Interest rates have exceeded the neutral level and are now having a tightening effect on the economy. Together with falling real wages and lower consumption, they are thus contributing to the slowdown in economic activity indicated by the forecasts cited in this report. The depth and duration of the coming economic downturn will not be easy to determine. For a long time, there has been an unusually wide gap between soft indicators − such as what companies and individuals believe about economic conditions − and hard data such as unemployment and GDP growth. The soft indicators have pointed to a substantial slowdown and an imminent recession, while hard data have continued to surprise on the upside.
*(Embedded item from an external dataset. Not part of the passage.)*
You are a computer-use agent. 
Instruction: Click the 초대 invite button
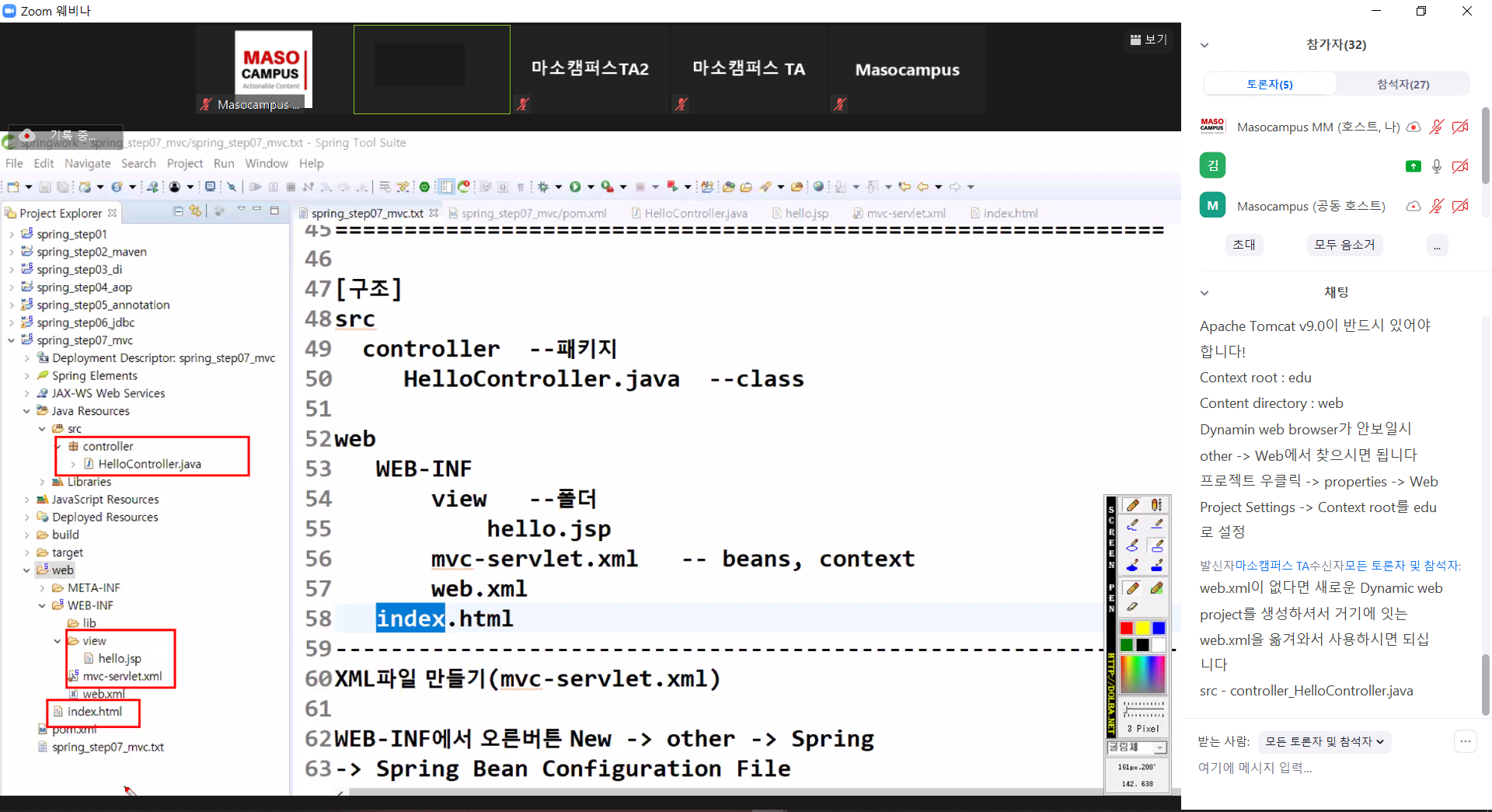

The strength of the real economy has contributed to continued high inflationary pressures but has also made it easier for central banks to hike their key rates quickly, without worrying about rising unemployment and rapidly declining growth.
But recently, signs of a slowdown have become more evident and the central banks’ balancing act between inflation and recession risks has become more difficult.
This May 2023 issue of Nordic Outlook includes in-depth theme articles that address the following issues:
- The inflation dynamic
- Energy crisis called off
- Monetary policy
- The Turkish elections
We wish you pleasant reading.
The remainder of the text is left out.